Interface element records
+ + +
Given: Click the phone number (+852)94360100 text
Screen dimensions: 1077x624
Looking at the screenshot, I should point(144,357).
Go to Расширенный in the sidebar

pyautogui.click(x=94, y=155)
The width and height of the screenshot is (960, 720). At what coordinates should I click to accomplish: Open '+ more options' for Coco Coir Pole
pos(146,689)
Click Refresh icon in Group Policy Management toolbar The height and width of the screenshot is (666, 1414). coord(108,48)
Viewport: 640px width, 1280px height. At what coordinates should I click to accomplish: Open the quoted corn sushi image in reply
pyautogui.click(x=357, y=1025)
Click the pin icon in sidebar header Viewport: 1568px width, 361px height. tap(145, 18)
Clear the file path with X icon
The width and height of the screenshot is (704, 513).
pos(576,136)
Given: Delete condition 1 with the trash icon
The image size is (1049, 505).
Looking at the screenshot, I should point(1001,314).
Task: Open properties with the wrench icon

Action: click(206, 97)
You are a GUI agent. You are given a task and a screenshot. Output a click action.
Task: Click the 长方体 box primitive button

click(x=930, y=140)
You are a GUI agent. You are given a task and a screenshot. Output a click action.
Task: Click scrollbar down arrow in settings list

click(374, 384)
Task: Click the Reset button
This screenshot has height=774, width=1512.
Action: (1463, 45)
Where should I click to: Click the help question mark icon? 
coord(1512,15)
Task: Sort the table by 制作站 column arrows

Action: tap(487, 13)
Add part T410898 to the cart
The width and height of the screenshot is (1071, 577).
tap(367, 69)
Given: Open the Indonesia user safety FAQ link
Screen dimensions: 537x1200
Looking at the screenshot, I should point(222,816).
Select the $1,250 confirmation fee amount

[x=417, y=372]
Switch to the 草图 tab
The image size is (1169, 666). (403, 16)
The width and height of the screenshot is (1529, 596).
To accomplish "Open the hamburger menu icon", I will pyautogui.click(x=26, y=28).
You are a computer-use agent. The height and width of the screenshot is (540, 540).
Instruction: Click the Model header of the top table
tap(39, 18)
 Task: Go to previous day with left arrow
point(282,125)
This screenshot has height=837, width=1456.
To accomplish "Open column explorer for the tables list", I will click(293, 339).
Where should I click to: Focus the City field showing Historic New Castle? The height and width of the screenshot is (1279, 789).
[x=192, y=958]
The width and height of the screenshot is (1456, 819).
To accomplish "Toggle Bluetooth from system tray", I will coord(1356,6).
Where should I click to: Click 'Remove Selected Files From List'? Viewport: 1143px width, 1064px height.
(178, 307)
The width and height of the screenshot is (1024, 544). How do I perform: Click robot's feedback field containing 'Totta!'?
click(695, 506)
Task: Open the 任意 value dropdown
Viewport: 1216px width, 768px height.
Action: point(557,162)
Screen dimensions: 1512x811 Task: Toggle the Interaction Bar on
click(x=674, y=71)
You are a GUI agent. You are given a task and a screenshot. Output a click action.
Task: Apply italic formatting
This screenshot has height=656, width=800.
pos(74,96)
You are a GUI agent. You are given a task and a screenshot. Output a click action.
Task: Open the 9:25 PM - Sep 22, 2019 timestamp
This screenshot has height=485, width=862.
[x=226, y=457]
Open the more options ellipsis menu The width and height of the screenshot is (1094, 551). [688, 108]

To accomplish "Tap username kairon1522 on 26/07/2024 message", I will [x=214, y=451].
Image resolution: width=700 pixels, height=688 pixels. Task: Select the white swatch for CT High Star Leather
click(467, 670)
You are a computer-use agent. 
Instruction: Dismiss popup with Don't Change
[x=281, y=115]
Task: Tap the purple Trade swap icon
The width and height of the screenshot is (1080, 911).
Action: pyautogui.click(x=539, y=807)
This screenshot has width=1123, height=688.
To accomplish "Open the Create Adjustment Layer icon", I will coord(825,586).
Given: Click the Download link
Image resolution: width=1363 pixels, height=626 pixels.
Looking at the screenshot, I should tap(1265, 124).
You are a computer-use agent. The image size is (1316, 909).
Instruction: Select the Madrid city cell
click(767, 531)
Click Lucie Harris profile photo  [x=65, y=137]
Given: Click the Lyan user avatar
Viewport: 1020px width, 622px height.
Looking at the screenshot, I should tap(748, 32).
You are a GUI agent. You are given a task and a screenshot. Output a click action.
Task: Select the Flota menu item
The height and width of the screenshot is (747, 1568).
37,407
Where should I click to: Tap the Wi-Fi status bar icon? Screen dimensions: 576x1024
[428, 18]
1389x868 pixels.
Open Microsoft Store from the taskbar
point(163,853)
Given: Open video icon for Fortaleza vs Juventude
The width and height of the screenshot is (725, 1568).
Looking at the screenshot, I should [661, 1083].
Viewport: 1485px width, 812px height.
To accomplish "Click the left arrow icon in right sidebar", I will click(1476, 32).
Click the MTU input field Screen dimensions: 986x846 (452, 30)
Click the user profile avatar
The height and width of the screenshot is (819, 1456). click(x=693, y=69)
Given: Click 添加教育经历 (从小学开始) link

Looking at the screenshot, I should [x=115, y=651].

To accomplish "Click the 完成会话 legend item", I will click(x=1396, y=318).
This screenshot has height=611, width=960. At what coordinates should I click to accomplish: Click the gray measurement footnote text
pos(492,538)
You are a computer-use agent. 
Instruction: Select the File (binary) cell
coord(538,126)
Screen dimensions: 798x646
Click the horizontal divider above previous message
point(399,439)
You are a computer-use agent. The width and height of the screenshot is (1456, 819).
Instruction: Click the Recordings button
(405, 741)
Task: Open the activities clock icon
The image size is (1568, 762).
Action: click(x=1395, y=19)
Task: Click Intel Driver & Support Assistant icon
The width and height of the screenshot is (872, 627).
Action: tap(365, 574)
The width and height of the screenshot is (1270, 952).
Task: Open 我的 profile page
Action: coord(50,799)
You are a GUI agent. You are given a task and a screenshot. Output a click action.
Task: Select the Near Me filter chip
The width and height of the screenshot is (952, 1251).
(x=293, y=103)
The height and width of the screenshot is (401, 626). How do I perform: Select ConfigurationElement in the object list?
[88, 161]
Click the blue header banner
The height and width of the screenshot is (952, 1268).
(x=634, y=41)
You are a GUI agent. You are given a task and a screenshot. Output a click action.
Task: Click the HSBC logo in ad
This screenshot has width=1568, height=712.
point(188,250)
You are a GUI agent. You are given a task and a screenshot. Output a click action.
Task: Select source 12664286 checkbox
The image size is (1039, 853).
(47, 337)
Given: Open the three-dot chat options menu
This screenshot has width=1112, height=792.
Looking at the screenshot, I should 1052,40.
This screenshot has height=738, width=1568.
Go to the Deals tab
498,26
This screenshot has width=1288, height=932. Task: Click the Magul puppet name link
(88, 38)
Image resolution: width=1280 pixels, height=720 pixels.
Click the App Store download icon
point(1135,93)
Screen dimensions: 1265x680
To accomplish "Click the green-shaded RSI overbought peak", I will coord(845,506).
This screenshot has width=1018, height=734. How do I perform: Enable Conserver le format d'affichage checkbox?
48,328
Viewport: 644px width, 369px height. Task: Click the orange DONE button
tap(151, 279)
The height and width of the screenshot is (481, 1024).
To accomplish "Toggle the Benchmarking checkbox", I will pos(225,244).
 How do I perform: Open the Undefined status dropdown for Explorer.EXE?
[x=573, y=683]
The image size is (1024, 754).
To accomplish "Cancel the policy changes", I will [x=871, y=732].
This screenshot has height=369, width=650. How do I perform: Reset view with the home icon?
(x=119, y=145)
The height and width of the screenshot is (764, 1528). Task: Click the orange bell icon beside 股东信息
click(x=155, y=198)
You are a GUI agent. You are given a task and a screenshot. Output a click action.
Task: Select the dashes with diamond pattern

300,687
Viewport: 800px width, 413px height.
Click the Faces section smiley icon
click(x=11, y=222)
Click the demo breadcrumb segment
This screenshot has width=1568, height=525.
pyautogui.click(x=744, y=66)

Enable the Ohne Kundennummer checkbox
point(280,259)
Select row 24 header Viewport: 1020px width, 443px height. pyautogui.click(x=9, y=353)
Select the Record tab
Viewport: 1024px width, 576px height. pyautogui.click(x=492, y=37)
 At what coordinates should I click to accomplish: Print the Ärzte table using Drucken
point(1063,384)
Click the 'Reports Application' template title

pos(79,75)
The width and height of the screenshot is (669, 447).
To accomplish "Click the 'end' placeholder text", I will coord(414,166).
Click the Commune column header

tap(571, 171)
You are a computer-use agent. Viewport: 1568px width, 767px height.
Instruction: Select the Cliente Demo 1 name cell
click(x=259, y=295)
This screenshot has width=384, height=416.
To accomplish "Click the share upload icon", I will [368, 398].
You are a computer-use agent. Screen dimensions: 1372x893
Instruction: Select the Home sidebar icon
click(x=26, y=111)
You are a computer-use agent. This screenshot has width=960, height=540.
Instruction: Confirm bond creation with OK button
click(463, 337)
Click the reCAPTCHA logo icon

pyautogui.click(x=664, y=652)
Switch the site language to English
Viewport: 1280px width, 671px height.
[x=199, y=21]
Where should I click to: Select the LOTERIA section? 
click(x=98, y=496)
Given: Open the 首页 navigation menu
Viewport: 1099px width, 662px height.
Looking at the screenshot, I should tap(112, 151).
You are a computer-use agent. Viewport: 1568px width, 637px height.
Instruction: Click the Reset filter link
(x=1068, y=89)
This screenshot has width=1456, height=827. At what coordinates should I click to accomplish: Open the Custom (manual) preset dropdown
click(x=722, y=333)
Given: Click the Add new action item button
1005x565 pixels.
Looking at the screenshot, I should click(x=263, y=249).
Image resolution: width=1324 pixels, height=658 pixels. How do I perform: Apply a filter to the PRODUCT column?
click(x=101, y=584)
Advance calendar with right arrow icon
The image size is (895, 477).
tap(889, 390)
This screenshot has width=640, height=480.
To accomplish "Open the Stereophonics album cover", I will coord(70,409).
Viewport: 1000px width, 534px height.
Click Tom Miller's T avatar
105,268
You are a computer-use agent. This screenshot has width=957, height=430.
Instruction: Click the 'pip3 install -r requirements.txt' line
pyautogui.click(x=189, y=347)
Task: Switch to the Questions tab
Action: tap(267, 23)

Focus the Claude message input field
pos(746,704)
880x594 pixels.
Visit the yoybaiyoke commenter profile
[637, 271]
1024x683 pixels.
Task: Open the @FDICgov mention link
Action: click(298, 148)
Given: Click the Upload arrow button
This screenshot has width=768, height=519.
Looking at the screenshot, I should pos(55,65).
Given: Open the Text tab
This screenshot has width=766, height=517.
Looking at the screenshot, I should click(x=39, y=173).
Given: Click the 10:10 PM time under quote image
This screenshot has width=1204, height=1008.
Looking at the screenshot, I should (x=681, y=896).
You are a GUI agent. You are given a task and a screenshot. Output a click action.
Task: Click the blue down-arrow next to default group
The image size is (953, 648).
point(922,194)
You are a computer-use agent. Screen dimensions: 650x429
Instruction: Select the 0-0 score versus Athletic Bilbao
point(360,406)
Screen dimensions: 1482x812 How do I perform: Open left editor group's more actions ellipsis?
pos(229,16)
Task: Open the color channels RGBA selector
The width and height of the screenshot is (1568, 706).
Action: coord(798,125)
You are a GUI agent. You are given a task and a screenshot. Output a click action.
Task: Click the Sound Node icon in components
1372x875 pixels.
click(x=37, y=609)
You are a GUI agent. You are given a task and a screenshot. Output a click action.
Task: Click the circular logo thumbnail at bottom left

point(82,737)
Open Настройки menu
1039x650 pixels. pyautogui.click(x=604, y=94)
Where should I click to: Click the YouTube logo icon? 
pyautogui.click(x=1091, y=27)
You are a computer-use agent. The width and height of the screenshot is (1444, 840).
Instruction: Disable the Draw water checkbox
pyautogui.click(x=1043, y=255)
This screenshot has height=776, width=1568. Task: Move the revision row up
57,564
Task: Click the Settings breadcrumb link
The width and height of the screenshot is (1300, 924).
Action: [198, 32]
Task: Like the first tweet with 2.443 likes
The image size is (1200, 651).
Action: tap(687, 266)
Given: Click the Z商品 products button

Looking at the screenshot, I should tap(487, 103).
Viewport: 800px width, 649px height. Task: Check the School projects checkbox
+ + +
Short problem
Turn the part of the data above that opens with the line containing "Task: Sort the table by 制作站 column arrows" and closes with the line containing "point(282,125)" into a JSON list of strings, one string per line, with blank lines left out.

Full response
[
  "Task: Sort the table by 制作站 column arrows",
  "Action: tap(487, 13)",
  "Add part T410898 to the cart",
  "The width and height of the screenshot is (1071, 577).",
  "tap(367, 69)",
  "Given: Open the Indonesia user safety FAQ link",
  "Screen dimensions: 537x1200",
  "Looking at the screenshot, I should point(222,816).",
  "Select the $1,250 confirmation fee amount",
  "[x=417, y=372]",
  "Switch to the 草图 tab",
  "The image size is (1169, 666). (403, 16)",
  "The width and height of the screenshot is (1529, 596).",
  "To accomplish \"Open the hamburger menu icon\", I will pyautogui.click(x=26, y=28).",
  "You are a computer-use agent. The height and width of the screenshot is (540, 540).",
  "Instruction: Click the Model header of the top table",
  "tap(39, 18)",
  " Task: Go to previous day with left arrow",
  "point(282,125)"
]